I remembered that every chapter of The Project Management Book by Richard Newton begins with the question, “What is this about, and why is it important?” This made me realise that if I don’t ask this question first, I will most likely get only the answers, and not his best possible answers either. He will still avoid asking the really deep questions, the critical-thinking questions that are such a crucial part of Project Manager competency, and he probably won’t apply what he “learned” in the real world.

So, I’ll need to start by asking him this very question.

What is this about, and why is it important?

Example

“In Product Based Planning, the deliverables are called tasks, and are typically shown on a Product Breakdown Structure.”

This sentence isn’t true, and if we were to correctly define Product Based Planning, deliverables, tasks and Product Breakdown Structure, we could easily say why it isn’t true. But so what? What is this actually all about, and why is it important in Project Management?

Answering these questions will put Product Based Planning in context, and in Project Management, context is king.

In Project Management, context is king.

Context is about the bigger picture, from the perspective of the level above the question at hand. If we’re going to study by explaining concepts to a 13-year-old, we have to explain things in context. In this case, we may say that Product Based Planning is a kind of project planning; we could additionally say that Product Based Planning is a technique used in PRINCE2®. For now, let’s go with the first one, and say that the “level above” is project planning.

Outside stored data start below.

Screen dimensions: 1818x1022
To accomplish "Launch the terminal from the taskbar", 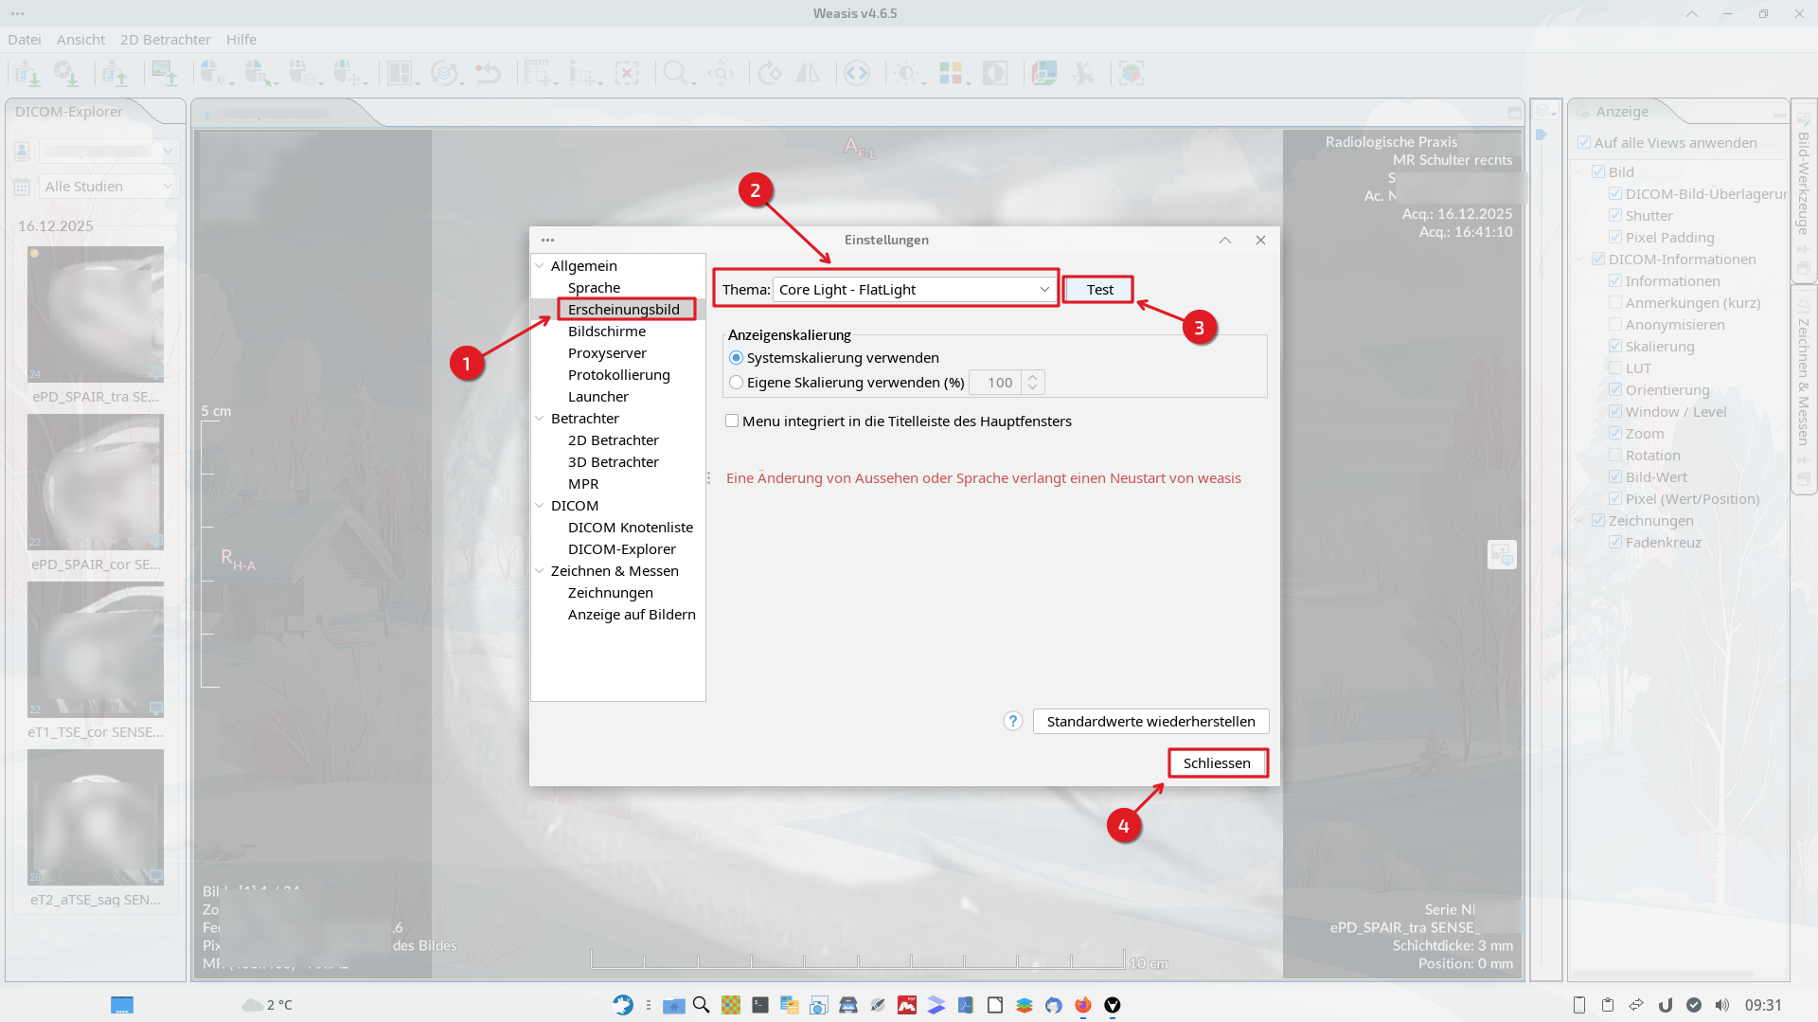I will [760, 1005].

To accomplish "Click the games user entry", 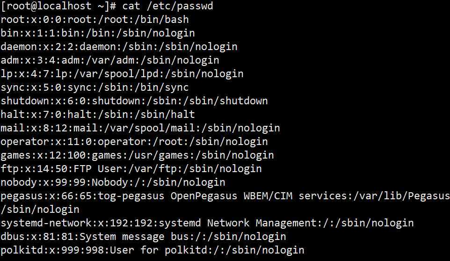I will [x=137, y=155].
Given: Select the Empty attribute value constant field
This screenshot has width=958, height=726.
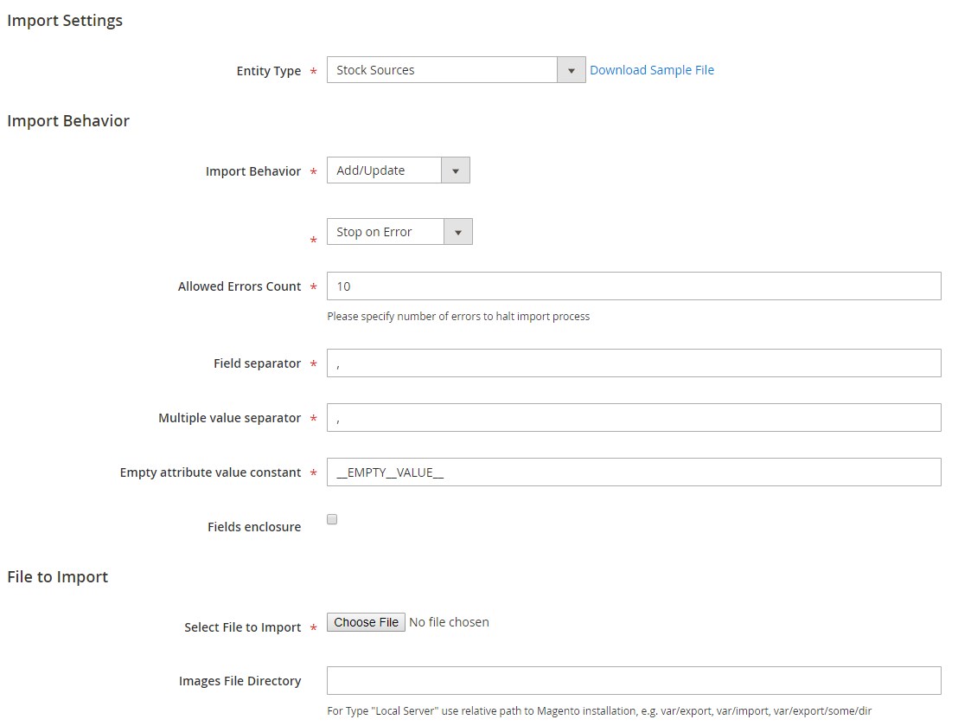Looking at the screenshot, I should pos(633,472).
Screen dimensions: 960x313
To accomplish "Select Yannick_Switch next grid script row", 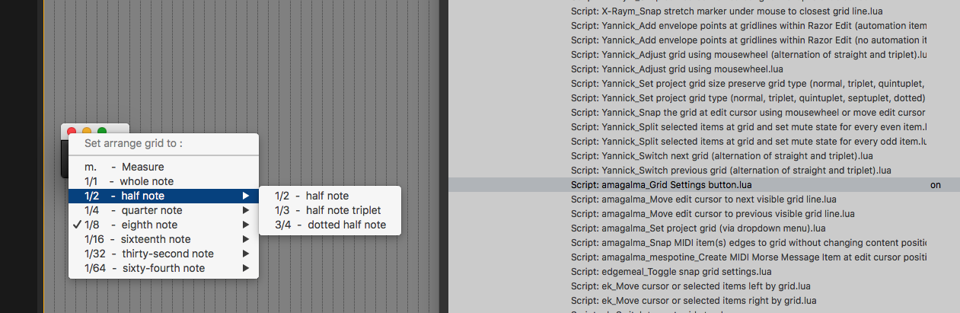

Now, back to the question.

The term we’re dealing with (for a start) is Product Based Planning. What is this about, and why is it important? The answer is that in the bigger scheme of things, it’s about project planning, and project planning is important because it allows us to get agreement from everyone about what we’re supposed to do, how much it will cost, who needs to do it, when they must do it, and so on. If we have project plans (in the form of network diagrams and Gantt charts, for example), we can check how things are going in the real world and compare it to the promises we made based on our plans. If something goes wrong, comparing the actual events to the plan will allow us to see whether we should create a new plan or not, and from there we can decide how to deal with the possibility that we’re not going to be able to keep our original promises.

Now, it stands to reason that if I didn’t know that project planning entails creating “to-do lists” with headings, and diagrams of what happens when and who should do it, then I would also have a tough time explaining Product Based Planning, which is a specific technique for coming up with those specialised “to-do lists”. Furthermore, it would be difficult to remember the definition of a Product Breakdown Stucture, or why on earth someone might want to use one in a project.

Graphical organisers (drawings that show the relationships between concepts) are useful for developing our contextual understanding of the concepts.  The picture shows three separate examples of how the concepts of project planning, Project Based Planning, PBS and Product Flow Diagram can be illustrated in relation to each another, to show “which is a part of what”.

So, before we do anything else, let’s go a level up and ask, “What is this about, and why is this important?” and then concern ourselves with questions like, “What is the difference between a PBS and a WBS?” And if the importance of that one level up still isn’t clear, then let’s go another level up, and another, and another, and ask, “What is Project Management, and why is it important?” Because if we can’t answer that question, a lot of things at the bottom may turn into mushy nonsense, and we’ll be back to cramming to get through an exam, to get a job where we don’t know what we’re doing, or why.

 

Tania Melnyczuk

Director of Programme Design at ProjectManagement.co.za and the Collaboration Director of the Autistic Strategies Network.